1967 Cork Junior Football Championship
- Dates: 15 October 1967 – 10 March 1968
- Teams: 9
- Champions: Newcestown (1st title) T. J. Collins (captain)
- Runners-up: Midleton

Tournament statistics
- Matches played: 8
- Goals scored: 19 (2.38 per match)
- Points scored: 95 (11.88 per match)

= 1967 Cork Junior Football Championship =

The 1967 Cork Junior Football Championship was the 69th staging of the Cork Junior A Football Championship since its establishment by Cork County Board in 1895. The championship began on 15 October 1967 but was not completed until 10 March 1967 due to an outbreak of foot and mouth disease.

The final was played on 10 March 1968 at the Athletic Grounds in Cork, between Newcestown and Midleton, in what was their first ever meeting in the final. Newcestown won the match by 2–12 to 1–02 to claim their first ever championship title.

▶ EXERCISE TASKS:
1. Extract from the 1967 Cork Junior Football Championship text the passage starting at "- Points scored: 95" and ending at "and mouth disease.", copied word for word.
2. Answer these questions from the 1967 Cork Junior Football Championship text:
(a) How many teams took part in the championship?
(b) At which venue was the final played?
(c) What was the score by which Newcestown won the final?
3. Proceed with the 1967 Cork Junior Football Championship text, continuing from the point where it ends.

▶ SUPPLIED DATA:

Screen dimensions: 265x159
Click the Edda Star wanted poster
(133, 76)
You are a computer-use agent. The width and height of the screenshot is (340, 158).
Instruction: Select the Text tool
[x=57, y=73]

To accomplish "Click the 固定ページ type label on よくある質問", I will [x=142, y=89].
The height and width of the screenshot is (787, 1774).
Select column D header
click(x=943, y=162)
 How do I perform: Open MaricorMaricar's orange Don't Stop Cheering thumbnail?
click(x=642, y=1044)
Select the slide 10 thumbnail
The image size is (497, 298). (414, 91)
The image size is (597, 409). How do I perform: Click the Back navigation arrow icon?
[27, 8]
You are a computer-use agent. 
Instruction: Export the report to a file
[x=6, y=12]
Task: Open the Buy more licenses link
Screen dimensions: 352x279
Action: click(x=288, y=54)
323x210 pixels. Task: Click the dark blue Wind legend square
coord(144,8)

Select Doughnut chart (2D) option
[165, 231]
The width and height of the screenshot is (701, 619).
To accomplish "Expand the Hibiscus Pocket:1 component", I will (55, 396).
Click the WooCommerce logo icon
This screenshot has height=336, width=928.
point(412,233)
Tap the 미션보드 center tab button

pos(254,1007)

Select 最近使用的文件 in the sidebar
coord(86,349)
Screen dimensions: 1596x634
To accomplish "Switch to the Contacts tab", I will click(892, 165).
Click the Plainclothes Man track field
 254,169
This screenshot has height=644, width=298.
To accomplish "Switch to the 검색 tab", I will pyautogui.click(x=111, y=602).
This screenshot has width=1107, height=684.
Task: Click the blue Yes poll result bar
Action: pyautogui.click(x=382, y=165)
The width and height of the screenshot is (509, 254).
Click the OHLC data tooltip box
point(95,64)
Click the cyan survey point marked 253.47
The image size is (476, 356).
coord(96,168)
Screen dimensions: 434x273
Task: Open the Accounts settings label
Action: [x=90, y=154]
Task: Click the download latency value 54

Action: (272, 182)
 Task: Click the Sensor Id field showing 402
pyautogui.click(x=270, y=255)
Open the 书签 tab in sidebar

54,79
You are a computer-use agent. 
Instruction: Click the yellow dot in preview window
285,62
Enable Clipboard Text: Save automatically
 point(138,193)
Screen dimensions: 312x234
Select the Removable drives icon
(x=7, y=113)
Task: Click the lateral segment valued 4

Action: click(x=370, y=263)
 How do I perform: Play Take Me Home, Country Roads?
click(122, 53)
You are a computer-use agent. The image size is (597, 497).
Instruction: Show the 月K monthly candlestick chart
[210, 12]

▶ YOUR WRITTEN ANSWERS:
1.
- Points scored: 95 (11.88 per match)

= 1967 Cork Junior Football Championship =

The 1967 Cork Junior Football Championship was the 69th staging of the Cork Junior A Football Championship since its establishment by Cork County Board in 1895. The championship began on 15 October 1967 but was not completed until 10 March 1967 due to an outbreak of foot and mouth disease.

2.
(a) 9
(b) The Athletic Grounds in Cork
(c) 2–12 to 1–02

3.
== Qualification ==

| Division | Championship | Champions |
|---|---|---|
| Avondhu | North Cork Junior A Football Championship | Kilshannig |
| Beara | Beara Junior A Football Championship | Castletownbere |
| Carbery | South West Junior A Football Championship | Newcestown |
| Carrigdhoun | South East Junior A Football Championship | Carrigaline |
| Duhallow | Duhallow Junior A Football Championship | Cullen |
| Imokilly | East Cork Junior A Football Championship | Midleton |
| Muskerry | Mid Cork Junior A Football Championship | Kilmurry Naomh Abán |
| Seandún | City Junior A Football Championship | Nemo Rangers |

==Championship statistics==
===Miscellaneous===

- The semi-final replay between Midleton and Castletownbere was called off by the referee nine minutes into the second half when a player who had been sent off returned to the field of play and refused to leave. The match was later awarded to Midleton.